ASSIGNED TASK
Starting at the line that contains "Toggle the Success checkbox on Finish Execute", quote every line through the end of the entries, word for word, skipping the pictures.

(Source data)
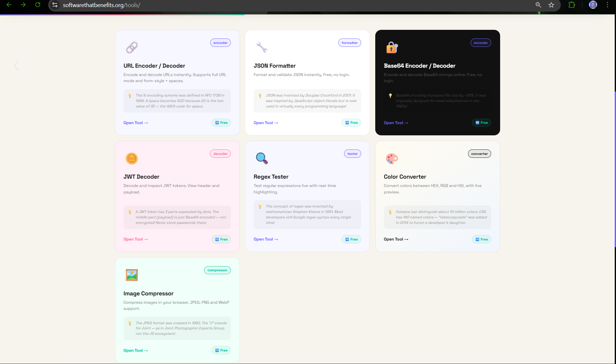Select the compressor badge on Image Compressor card
This screenshot has width=616, height=364.
pyautogui.click(x=217, y=270)
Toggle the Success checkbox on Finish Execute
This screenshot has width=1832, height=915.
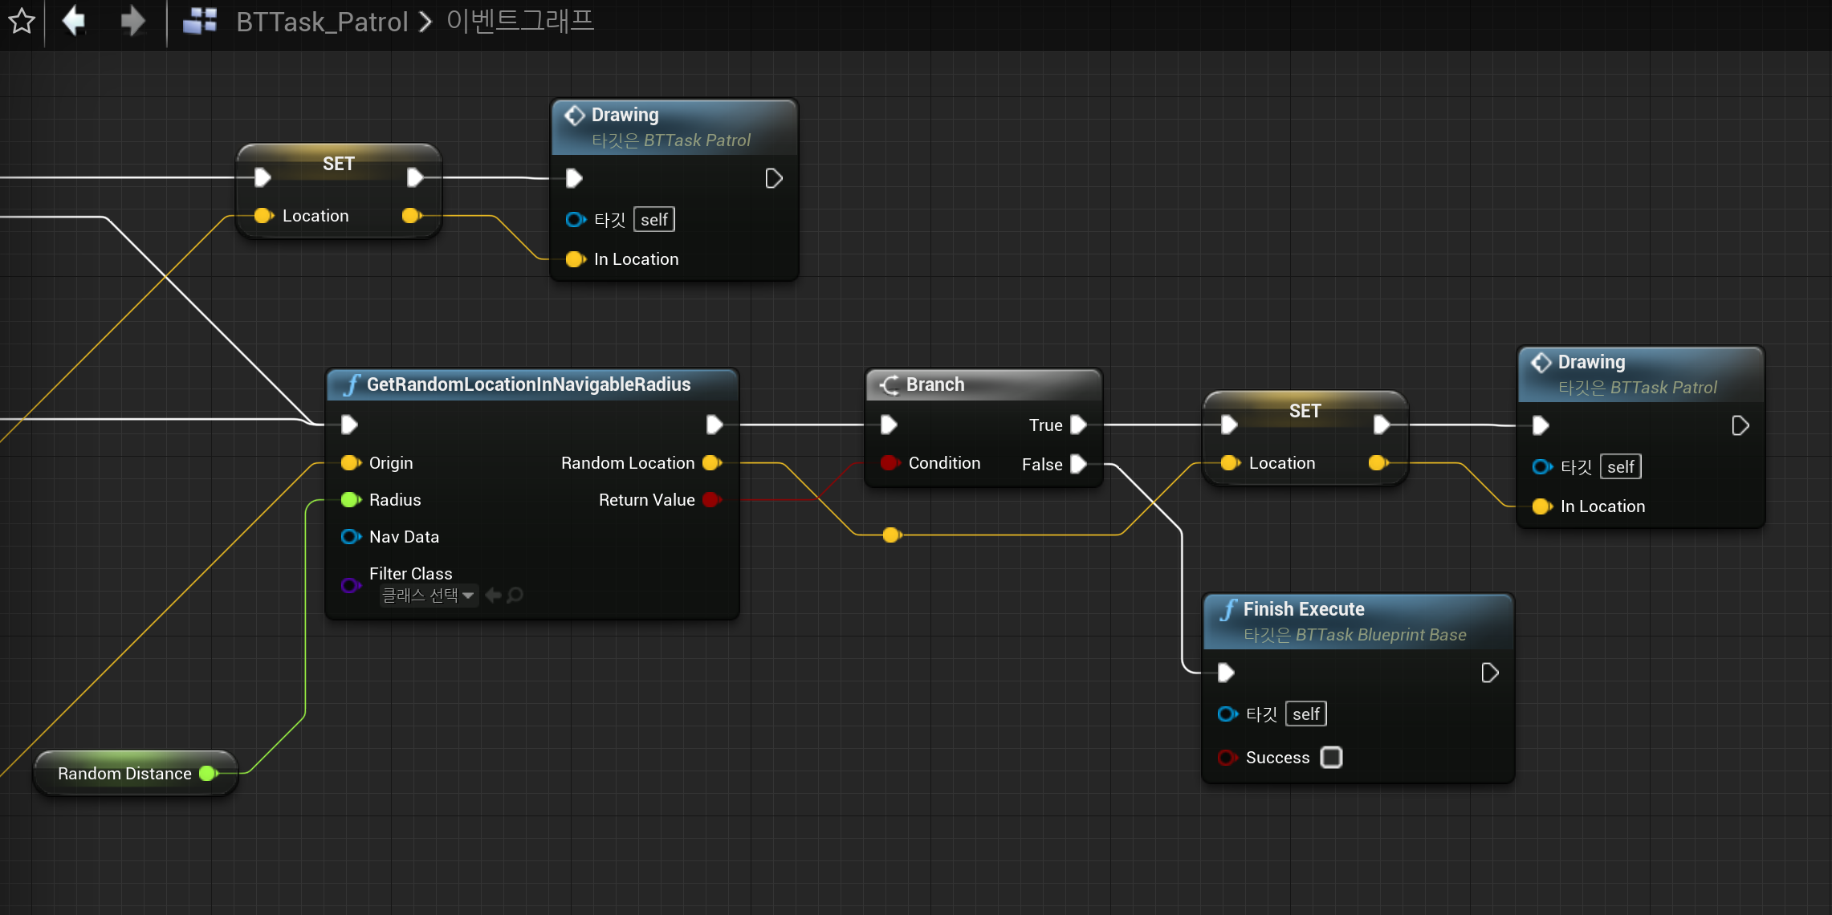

RESPONSE
Toggle the Success checkbox on Finish Execute
This screenshot has width=1832, height=915.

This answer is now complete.